For this school year, Apple’s App Development with Swift curriculum will be offered in more than 30 community colleges across the country. This offering will help students learn to build apps, preparing them for careers in software development and information technology. This signifies a radical new direction in education for Cupertino: crafting curriculum. Let’s take a look at the program, what it does, and what it means for programming education.
Apple’s New Direction in Education
When I was teaching on university and community college campuses, Cupertino’s primary focus in education was selling hardware. Representatives would visit the campus and talk about the iPad, MacBook Air, and so forth. Apple seems to have a new direction in education, and is now pushing curriculum – curriculum the tech giant creates and provides at no cost.
Apple CEO Tim Cook recently visited Austin, Texas, and explained Cupertino’s vision for the endeavor. One of the nation’s largest higher learning institutions, Austin Community Collect District (ACC), will be offering the App Development with Swift course to its 74,000 students. Mr. Cook said:
We’ve seen firsthand how Apple’s app ecosystem has transformed the global economy, creating entire new industries and supporting millions of jobs. We believe passionately that same opportunity should be extended to everyone, and community colleges have a powerful reach into communities where education becomes the great equalizer.

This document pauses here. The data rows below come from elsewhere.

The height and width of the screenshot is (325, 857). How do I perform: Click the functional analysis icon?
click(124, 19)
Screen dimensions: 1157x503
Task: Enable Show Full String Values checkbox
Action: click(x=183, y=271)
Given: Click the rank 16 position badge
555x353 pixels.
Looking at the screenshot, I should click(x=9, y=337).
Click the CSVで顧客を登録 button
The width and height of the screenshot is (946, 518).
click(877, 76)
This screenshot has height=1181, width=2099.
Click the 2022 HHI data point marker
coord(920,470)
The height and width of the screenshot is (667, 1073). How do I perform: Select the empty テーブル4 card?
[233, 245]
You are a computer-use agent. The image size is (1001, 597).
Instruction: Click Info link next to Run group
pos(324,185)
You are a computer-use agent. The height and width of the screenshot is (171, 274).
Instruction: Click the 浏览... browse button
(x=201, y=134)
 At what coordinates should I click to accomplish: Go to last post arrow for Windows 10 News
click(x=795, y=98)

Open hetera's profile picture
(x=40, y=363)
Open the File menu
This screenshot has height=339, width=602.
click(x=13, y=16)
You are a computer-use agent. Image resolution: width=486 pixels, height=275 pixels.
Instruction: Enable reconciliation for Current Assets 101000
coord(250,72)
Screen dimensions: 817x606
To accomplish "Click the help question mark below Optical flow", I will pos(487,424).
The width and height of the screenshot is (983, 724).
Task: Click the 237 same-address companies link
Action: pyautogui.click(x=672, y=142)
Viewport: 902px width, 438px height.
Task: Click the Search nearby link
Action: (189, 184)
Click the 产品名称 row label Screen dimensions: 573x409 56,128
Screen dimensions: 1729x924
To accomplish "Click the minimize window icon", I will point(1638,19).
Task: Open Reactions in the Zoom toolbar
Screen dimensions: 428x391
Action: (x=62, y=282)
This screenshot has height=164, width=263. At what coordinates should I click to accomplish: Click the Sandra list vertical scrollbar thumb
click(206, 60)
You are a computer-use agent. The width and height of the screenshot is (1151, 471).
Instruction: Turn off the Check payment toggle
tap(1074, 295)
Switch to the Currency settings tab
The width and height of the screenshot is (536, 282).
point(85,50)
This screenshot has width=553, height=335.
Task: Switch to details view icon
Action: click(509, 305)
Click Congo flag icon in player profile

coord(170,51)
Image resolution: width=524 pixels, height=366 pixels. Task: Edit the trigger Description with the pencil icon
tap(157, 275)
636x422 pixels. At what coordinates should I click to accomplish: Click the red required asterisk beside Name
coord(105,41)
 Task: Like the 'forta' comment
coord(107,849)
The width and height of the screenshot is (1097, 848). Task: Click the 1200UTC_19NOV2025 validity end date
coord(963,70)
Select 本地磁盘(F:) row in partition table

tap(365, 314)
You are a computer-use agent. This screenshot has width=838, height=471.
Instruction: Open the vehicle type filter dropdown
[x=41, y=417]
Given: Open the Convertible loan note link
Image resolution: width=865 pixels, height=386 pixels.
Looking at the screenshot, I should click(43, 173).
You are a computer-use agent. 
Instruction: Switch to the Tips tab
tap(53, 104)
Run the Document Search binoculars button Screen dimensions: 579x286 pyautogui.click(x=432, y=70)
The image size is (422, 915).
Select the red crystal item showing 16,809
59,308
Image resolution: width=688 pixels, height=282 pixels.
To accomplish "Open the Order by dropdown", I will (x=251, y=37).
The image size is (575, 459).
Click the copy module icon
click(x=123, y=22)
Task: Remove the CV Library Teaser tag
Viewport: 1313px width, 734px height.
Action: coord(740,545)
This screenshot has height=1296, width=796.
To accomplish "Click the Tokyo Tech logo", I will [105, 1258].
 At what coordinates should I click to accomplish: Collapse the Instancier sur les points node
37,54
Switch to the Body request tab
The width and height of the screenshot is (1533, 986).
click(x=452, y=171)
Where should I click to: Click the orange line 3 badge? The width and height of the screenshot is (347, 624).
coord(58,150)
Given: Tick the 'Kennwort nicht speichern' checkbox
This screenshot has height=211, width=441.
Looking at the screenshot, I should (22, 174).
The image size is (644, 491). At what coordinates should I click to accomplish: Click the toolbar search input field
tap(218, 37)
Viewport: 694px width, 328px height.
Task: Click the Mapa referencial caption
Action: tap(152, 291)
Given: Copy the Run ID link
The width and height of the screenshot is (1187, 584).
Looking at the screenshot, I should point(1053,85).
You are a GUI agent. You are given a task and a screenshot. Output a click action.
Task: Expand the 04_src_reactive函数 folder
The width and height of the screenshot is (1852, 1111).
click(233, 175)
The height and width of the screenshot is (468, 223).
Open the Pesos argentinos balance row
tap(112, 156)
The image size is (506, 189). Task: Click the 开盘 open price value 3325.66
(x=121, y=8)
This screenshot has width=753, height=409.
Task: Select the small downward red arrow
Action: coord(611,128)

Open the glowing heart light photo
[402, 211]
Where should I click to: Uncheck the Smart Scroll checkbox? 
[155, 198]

The Swift Curriculum at a Glance
Apple designed the Swift curriculum to prepare students for job opportunities in a fast-growing economy of apps. The 900+ page eBook students can download (for free, mind you) for the course provides a strong starting point on app development. Here’s a brief overview of what the iBook covers:
- Getting Started with App Development
- Introduction to UIKit
- Navigation and Workflows
- Tables and Persistence
- Working with the Web
- Prototyping and Project Planning
I haven’t read through the curriculum in its entirety, but I have given it a once-over. It appears quite solid, as far as providing students with what they need to become app developers. Some of the sections have even been beneficial to me in my own coding.
Apple Remains Committed to Education
Despite thoughts to the contrary, Apple seems to maintain a commitment to education. Apple might not be showing how committed it is to education in ways we’re accustomed to. However, helping to drive education towards Apple’s ecosystem is definitely a step in the right direction, though. In my time, we taught generic C++ courses for introductory programming, typically using Microsoft Windows for the platform.
Shifting the focus to Swift doesn’t necessarily mean more hardware sales for Apple. After all, since Swift is an open-source programming language, developers can program in it under Linux and other platforms. With that said, I’m sure colleges and universities are going to use it to focus on real-world app development. That means programming for iOS devices, which means more sales of Macs, iPhones, and iPads for Apple.